Stored items
====================
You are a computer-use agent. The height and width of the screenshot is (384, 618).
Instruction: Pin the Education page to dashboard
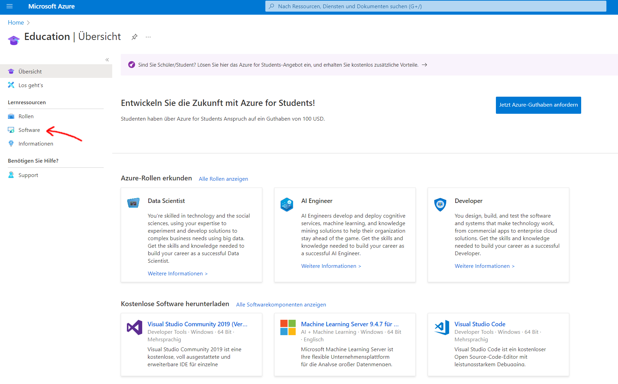click(134, 37)
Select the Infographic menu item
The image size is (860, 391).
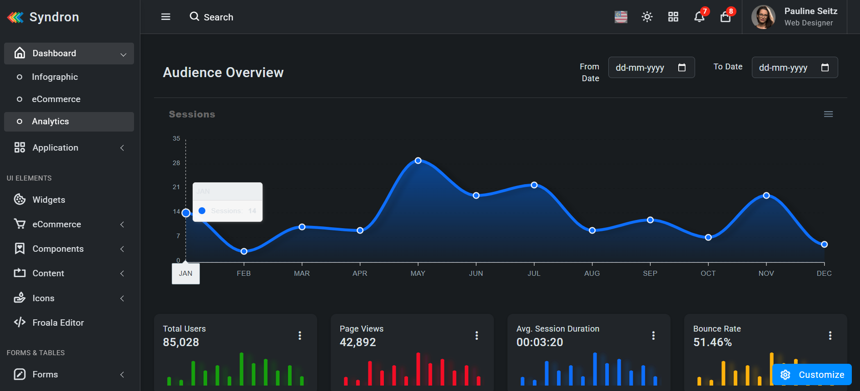click(55, 77)
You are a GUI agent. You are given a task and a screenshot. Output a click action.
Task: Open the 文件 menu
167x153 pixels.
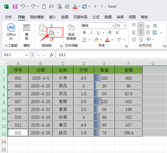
====================
▸ WORK ITEM:
Beginning at the line that contains "Select the Infographic menu item" and ending at the last line of the data, return each line exactly; no picture belongs in the copy.

▸ THE COMPLETED TASK:
Select the Infographic menu item
The image size is (860, 391).
click(55, 77)
You are a GUI agent. You are given a task and a screenshot. Output a click action.
Task: Open the 文件 menu
167x153 pixels.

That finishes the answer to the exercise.